A l’occasion de la commémoration de la Journée de la justice internationale, célébrée chaque le 17 juillet, un appel a été lancé à la Cour pénale internationale (CPI), à se saisir des crimes commis dans l’Est de la République démocratique du Congo suite à l’agression rwandaise.
En effet, la signature du statut de Rome qui a donné naissance la CPI a été un espoir pour les états du monde en général et ceux d’Afrique en particulier, dans lesquels l’impunité, les génocides et l’injustice planent, estime Mickey Mutiki, chercheur en gouvernance sécuritaire au Sud-Kivu.
Pour cet acteur social, depuis que la RDC a rejoint en ratifiant le statut de Rome en Avril 202, le bilan de la CPI est largement négatif face à ses objectifs.
‘‘Depuis que la RDC a rejoint en ratifiant le statut de Rome dans le but de juguler les situations de guerre, rébellion, viol, insécurité et massacres des populations à l’Est du pays, son bilan est largement négatif face à ses objectifs régaliens au pays, » déclare Mickey Mutiki.

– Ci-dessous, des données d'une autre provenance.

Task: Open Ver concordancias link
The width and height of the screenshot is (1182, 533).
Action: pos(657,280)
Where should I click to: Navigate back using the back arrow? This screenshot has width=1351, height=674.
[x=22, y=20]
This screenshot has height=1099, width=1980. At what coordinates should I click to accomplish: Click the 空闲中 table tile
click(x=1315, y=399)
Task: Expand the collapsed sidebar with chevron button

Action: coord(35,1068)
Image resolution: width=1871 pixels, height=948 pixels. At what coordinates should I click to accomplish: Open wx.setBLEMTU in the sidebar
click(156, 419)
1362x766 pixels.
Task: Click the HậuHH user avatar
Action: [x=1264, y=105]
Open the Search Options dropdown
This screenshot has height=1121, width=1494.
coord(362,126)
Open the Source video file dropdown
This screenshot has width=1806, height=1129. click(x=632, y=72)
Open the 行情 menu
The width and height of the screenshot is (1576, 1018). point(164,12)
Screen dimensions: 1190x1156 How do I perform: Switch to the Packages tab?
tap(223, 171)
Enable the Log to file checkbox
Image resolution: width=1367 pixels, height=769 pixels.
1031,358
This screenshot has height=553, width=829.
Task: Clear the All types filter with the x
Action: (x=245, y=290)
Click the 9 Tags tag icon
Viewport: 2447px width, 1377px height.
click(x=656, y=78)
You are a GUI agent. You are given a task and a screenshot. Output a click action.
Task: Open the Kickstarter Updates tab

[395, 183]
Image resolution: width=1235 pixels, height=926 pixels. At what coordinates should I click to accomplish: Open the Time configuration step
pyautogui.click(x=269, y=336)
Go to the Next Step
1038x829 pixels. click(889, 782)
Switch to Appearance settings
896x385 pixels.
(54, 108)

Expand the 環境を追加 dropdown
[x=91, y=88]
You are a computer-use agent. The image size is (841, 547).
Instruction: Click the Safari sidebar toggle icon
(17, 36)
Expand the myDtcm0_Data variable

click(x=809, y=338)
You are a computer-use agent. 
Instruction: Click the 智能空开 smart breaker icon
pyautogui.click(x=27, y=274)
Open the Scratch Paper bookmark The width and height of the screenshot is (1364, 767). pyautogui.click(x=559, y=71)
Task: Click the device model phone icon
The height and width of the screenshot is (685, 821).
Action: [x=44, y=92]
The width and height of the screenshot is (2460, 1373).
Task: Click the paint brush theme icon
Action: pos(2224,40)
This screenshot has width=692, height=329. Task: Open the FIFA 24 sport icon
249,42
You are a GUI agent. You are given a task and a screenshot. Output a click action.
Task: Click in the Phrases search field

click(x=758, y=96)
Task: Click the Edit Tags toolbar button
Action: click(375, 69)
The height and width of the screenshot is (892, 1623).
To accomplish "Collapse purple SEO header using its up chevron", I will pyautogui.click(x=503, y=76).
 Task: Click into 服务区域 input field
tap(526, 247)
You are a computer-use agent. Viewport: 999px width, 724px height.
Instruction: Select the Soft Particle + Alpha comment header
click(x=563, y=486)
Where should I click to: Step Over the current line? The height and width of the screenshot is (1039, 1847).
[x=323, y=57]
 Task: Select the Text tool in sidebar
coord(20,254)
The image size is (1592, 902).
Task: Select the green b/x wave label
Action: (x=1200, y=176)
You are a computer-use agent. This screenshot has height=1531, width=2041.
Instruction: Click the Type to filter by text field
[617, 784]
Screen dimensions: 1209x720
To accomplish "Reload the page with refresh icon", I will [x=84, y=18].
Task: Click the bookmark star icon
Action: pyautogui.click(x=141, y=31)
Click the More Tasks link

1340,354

Face à ce bilan négatif, à l’occasion de cette journée, il appelle à la Cour pénale internationale de se saisir des crimes des guerres et des massacres perpétrés dans la partie Est de la République démocratique du Congo afin que les auteurs répondent de leurs actes.
Rappelons qu’en Avril 2023, le Président de la République Félix Tshisekedi avait reçu Karim Khan, procureur général de la CPI afin de signer un protocole d’accord sur le renforcement de la coopération entre la RDC et la CPI pour lutter contre l’impunité face aux crimes de guerres.
Le statut de la Cour pénale internationale a été adopté le 17 juillet 1998 à Rome, en Italie. C’est à ce titre que cette date a été décrétée « Journée de la justice internationale », lors d’une conférence réunissant 160 États. Ce traité est entré en vigueur le 1 juillet 2022.